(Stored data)
*** Begin section ***
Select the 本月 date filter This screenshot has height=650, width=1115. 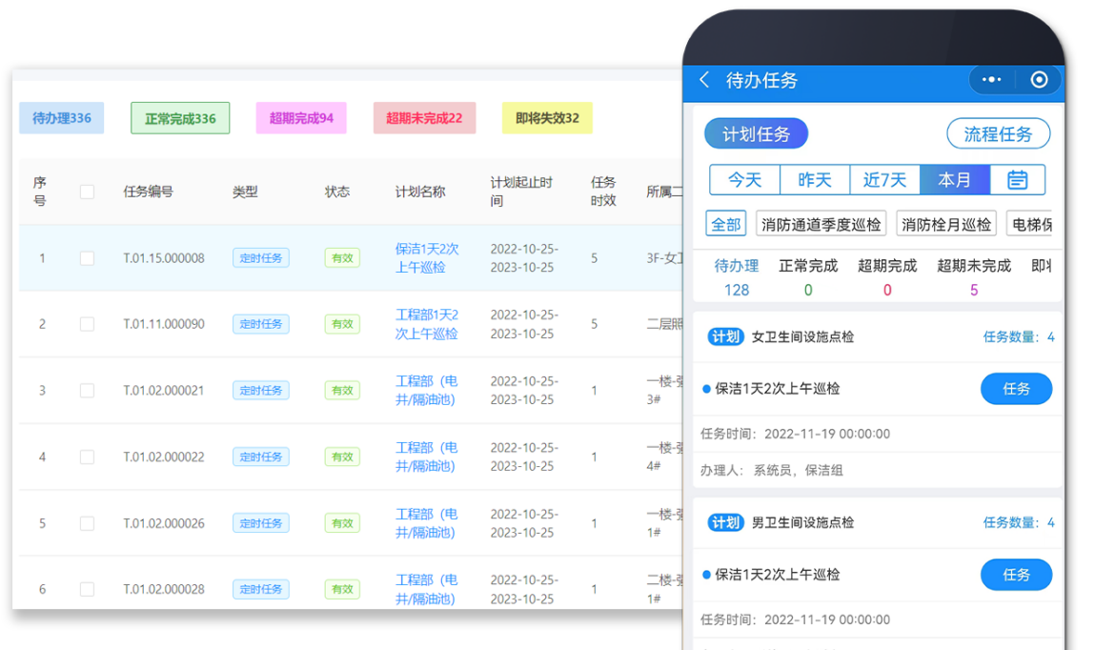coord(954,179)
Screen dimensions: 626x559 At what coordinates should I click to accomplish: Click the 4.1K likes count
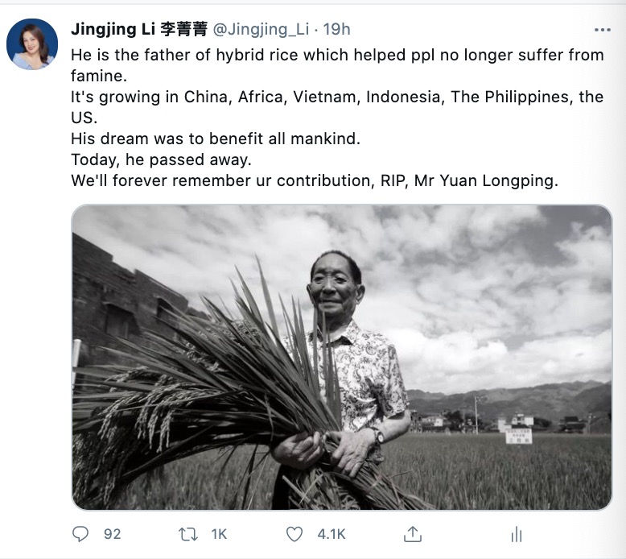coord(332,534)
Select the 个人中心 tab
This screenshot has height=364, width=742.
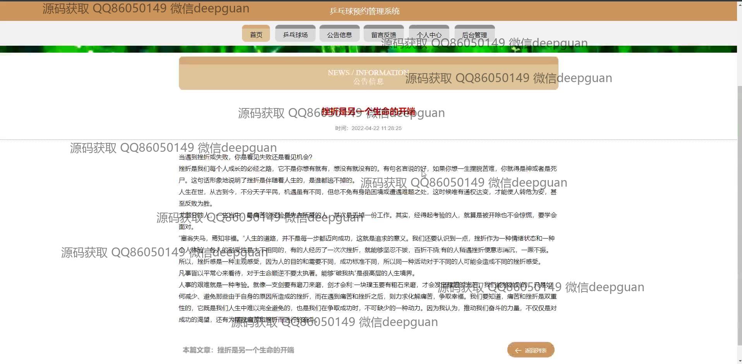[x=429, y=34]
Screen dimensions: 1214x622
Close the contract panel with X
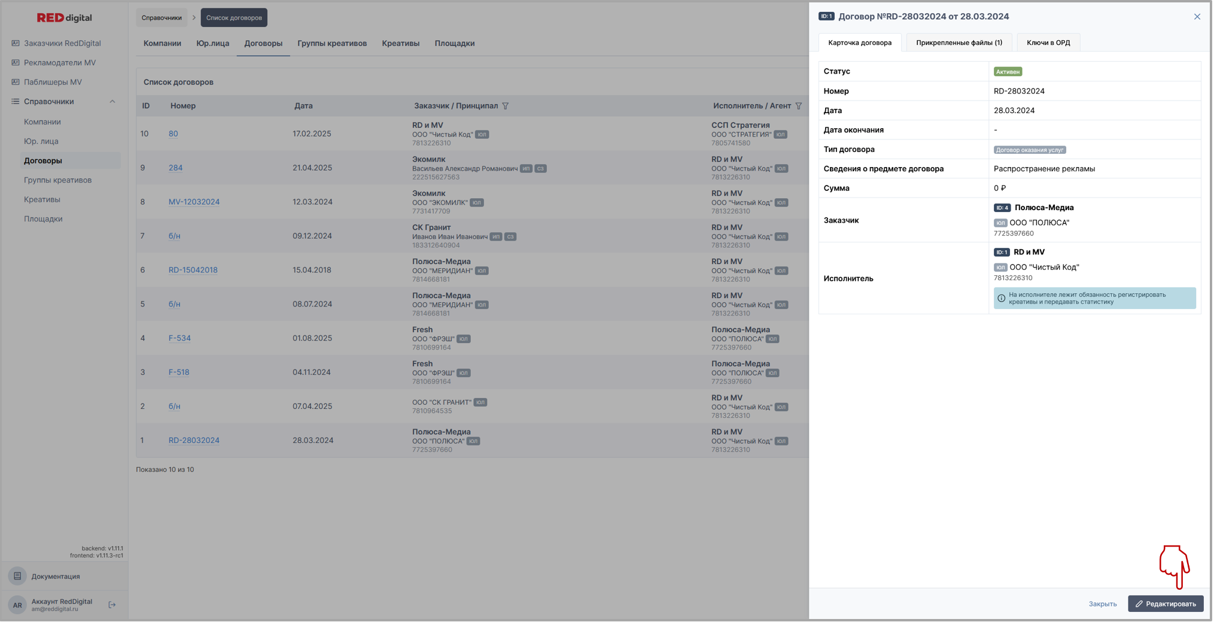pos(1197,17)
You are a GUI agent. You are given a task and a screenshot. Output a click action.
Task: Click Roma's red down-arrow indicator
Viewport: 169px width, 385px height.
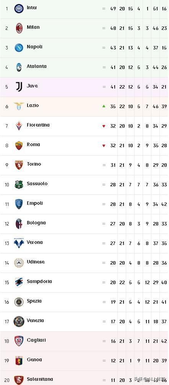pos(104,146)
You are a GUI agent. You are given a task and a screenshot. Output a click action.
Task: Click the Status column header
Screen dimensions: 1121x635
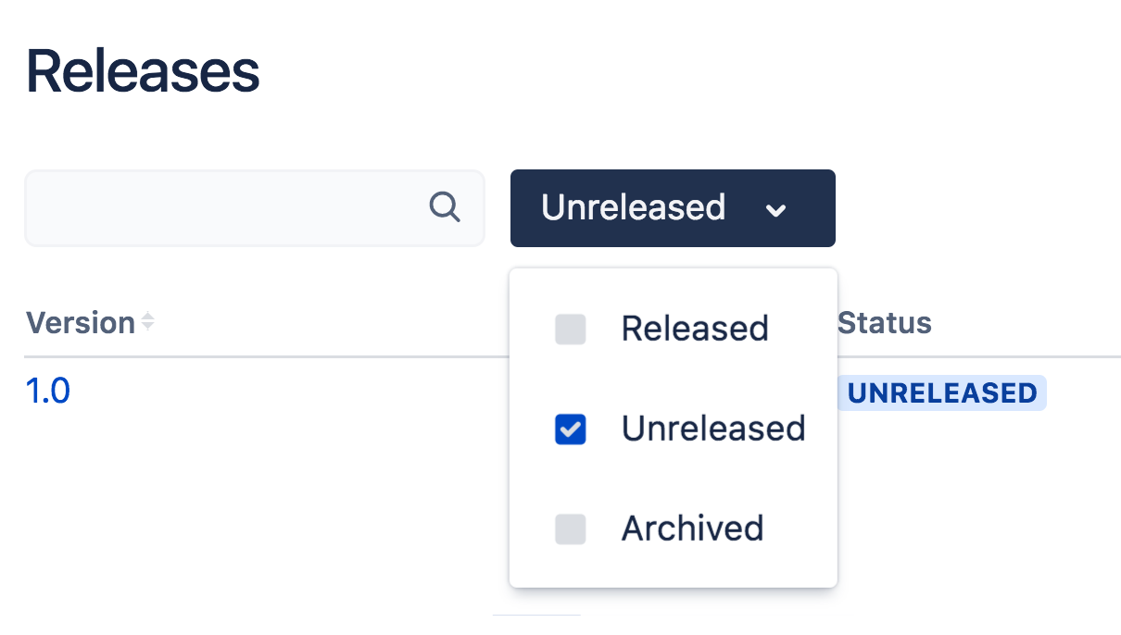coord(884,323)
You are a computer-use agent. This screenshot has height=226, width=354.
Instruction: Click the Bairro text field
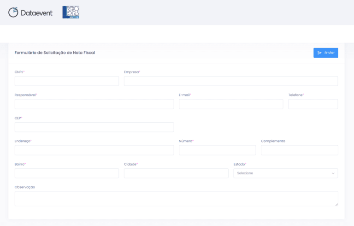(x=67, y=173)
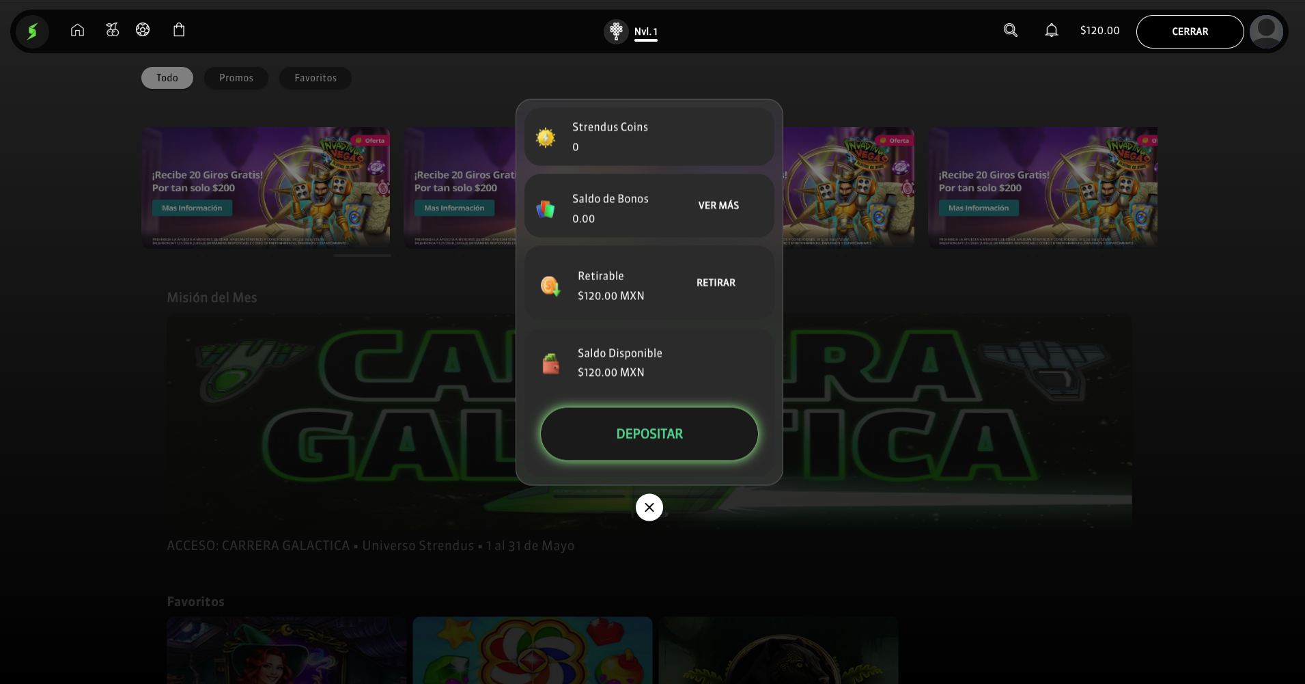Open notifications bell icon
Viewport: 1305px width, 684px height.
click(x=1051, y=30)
*** End section ***
Restate word for word the lines from the one holding "You are a computer-use" down through the last line of the records above, and do not include the pictures.

▶ [YOUR RESPONSE]
You are a computer-use agent. This screenshot has height=226, width=354.
Instruction: Click the Bairro text field
(x=67, y=173)
Open notifications bell icon
Viewport: 1305px width, 684px height.
click(x=1051, y=30)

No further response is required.